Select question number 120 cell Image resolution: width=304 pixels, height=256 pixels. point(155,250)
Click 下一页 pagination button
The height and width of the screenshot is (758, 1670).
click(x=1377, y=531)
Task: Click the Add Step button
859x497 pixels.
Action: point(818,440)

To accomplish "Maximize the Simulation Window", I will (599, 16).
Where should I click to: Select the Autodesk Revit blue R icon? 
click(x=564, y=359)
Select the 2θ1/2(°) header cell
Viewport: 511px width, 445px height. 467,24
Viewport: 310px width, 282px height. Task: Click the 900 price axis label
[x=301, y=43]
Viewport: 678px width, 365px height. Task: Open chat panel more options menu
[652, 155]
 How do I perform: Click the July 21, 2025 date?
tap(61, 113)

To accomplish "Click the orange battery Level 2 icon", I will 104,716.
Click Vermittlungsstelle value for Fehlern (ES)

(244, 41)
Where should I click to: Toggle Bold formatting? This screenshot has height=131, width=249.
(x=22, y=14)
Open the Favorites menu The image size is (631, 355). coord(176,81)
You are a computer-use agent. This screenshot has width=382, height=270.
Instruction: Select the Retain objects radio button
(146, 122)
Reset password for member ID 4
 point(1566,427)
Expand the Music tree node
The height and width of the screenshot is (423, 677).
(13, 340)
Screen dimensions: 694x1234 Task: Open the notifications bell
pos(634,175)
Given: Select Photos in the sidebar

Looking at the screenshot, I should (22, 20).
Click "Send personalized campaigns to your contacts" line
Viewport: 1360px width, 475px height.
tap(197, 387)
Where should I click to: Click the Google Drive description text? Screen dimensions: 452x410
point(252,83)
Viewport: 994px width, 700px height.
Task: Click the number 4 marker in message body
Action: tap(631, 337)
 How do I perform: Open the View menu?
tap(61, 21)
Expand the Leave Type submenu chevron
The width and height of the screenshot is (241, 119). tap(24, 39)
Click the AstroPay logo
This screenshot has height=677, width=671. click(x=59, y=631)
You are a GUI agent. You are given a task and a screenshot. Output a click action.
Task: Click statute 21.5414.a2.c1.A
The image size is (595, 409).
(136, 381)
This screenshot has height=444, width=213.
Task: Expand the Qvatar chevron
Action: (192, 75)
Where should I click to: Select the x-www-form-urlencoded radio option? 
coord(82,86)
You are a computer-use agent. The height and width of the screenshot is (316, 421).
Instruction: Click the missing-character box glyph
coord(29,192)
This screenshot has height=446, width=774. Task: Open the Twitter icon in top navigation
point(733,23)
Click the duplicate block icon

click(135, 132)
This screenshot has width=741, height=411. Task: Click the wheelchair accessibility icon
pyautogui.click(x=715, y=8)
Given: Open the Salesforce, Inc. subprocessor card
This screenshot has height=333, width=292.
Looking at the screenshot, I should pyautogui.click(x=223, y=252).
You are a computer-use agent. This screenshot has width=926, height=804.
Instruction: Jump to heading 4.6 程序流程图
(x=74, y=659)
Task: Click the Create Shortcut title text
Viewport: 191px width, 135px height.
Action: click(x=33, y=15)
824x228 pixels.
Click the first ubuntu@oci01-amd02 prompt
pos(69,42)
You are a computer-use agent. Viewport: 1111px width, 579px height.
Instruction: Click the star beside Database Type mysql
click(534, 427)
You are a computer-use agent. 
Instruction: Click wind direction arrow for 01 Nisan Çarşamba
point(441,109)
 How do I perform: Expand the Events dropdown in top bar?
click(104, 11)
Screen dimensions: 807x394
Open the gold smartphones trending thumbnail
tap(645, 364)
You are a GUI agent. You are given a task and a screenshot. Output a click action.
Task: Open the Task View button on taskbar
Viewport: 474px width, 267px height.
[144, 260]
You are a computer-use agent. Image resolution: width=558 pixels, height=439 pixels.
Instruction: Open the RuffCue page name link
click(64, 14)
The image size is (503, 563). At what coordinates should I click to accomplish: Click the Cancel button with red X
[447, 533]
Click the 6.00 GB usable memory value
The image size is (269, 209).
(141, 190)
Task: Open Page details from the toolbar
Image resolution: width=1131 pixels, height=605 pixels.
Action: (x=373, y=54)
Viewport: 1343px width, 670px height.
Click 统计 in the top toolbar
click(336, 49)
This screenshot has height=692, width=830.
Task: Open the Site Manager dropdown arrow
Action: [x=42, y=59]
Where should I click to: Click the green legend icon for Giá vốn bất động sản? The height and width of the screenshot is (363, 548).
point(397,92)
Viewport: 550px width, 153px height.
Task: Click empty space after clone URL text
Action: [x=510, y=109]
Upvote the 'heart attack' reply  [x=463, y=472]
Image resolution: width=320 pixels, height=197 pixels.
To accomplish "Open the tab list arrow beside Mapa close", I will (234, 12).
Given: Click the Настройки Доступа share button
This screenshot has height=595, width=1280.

_WHAT THE TASK REQUIRES_.
Reproduce the data exactly, character for character.

_SOLUTION FOR THIS EXERCISE_.
Select question number 120 cell Image resolution: width=304 pixels, height=256 pixels. point(155,250)
Click 下一页 pagination button
The height and width of the screenshot is (758, 1670).
click(x=1377, y=531)
Task: Click the Add Step button
859x497 pixels.
Action: point(818,440)

To accomplish "Maximize the Simulation Window", I will (599, 16).
Where should I click to: Select the Autodesk Revit blue R icon? 
click(x=564, y=359)
Select the 2θ1/2(°) header cell
Viewport: 511px width, 445px height. 467,24
Viewport: 310px width, 282px height. Task: Click the 900 price axis label
[x=301, y=43]
Viewport: 678px width, 365px height. Task: Open chat panel more options menu
[652, 155]
 How do I perform: Click the July 21, 2025 date?
tap(61, 113)

To accomplish "Click the orange battery Level 2 icon", I will 104,716.
Click Vermittlungsstelle value for Fehlern (ES)

(244, 41)
Where should I click to: Toggle Bold formatting? This screenshot has height=131, width=249.
(x=22, y=14)
Open the Favorites menu The image size is (631, 355). coord(176,81)
You are a computer-use agent. This screenshot has width=382, height=270.
Instruction: Select the Retain objects radio button
(146, 122)
Reset password for member ID 4
 point(1566,427)
Expand the Music tree node
The height and width of the screenshot is (423, 677).
(13, 340)
Screen dimensions: 694x1234 Task: Open the notifications bell
pos(634,175)
Given: Select Photos in the sidebar

Looking at the screenshot, I should (22, 20).
Click "Send personalized campaigns to your contacts" line
Viewport: 1360px width, 475px height.
tap(197, 387)
Where should I click to: Click the Google Drive description text? Screen dimensions: 452x410
point(252,83)
Viewport: 994px width, 700px height.
Task: Click the number 4 marker in message body
Action: tap(631, 337)
 How do I perform: Open the View menu?
tap(61, 21)
Expand the Leave Type submenu chevron
The width and height of the screenshot is (241, 119). tap(24, 39)
Click the AstroPay logo
This screenshot has height=677, width=671. click(x=59, y=631)
You are a GUI agent. You are given a task and a screenshot. Output a click action.
Task: Click statute 21.5414.a2.c1.A
The image size is (595, 409).
(136, 381)
This screenshot has height=444, width=213.
Task: Expand the Qvatar chevron
Action: (192, 75)
Where should I click to: Select the x-www-form-urlencoded radio option? 
coord(82,86)
You are a computer-use agent. The height and width of the screenshot is (316, 421).
Instruction: Click the missing-character box glyph
coord(29,192)
This screenshot has height=446, width=774. Task: Open the Twitter icon in top navigation
point(733,23)
Click the duplicate block icon

click(135, 132)
This screenshot has width=741, height=411. Task: Click the wheelchair accessibility icon
pyautogui.click(x=715, y=8)
Given: Open the Salesforce, Inc. subprocessor card
This screenshot has height=333, width=292.
Looking at the screenshot, I should pyautogui.click(x=223, y=252).
You are a computer-use agent. This screenshot has width=926, height=804.
Instruction: Jump to heading 4.6 程序流程图
(x=74, y=659)
Task: Click the Create Shortcut title text
Viewport: 191px width, 135px height.
Action: click(x=33, y=15)
824x228 pixels.
Click the first ubuntu@oci01-amd02 prompt
pos(69,42)
You are a computer-use agent. Viewport: 1111px width, 579px height.
Instruction: Click the star beside Database Type mysql
click(534, 427)
You are a computer-use agent. 
Instruction: Click wind direction arrow for 01 Nisan Çarşamba
point(441,109)
 How do I perform: Expand the Events dropdown in top bar?
click(104, 11)
Screen dimensions: 807x394
Open the gold smartphones trending thumbnail
tap(645, 364)
You are a GUI agent. You are given a task and a screenshot. Output a click action.
Task: Open the Task View button on taskbar
Viewport: 474px width, 267px height.
[144, 260]
You are a computer-use agent. Image resolution: width=558 pixels, height=439 pixels.
Instruction: Open the RuffCue page name link
click(64, 14)
The image size is (503, 563). At what coordinates should I click to accomplish: Click the Cancel button with red X
[447, 533]
Click the 6.00 GB usable memory value
The image size is (269, 209).
(141, 190)
Task: Open Page details from the toolbar
Image resolution: width=1131 pixels, height=605 pixels.
Action: (x=373, y=54)
Viewport: 1343px width, 670px height.
Click 统计 in the top toolbar
click(336, 49)
This screenshot has height=692, width=830.
Task: Open the Site Manager dropdown arrow
Action: [x=42, y=59]
Where should I click to: Click the green legend icon for Giá vốn bất động sản? The height and width of the screenshot is (363, 548).
point(397,92)
Viewport: 550px width, 153px height.
Task: Click empty space after clone URL text
Action: [x=510, y=109]
Upvote the 'heart attack' reply  [x=463, y=472]
Image resolution: width=320 pixels, height=197 pixels.
To accomplish "Open the tab list arrow beside Mapa close", I will (234, 12).
Given: Click the Настройки Доступа share button
This screenshot has height=595, width=1280.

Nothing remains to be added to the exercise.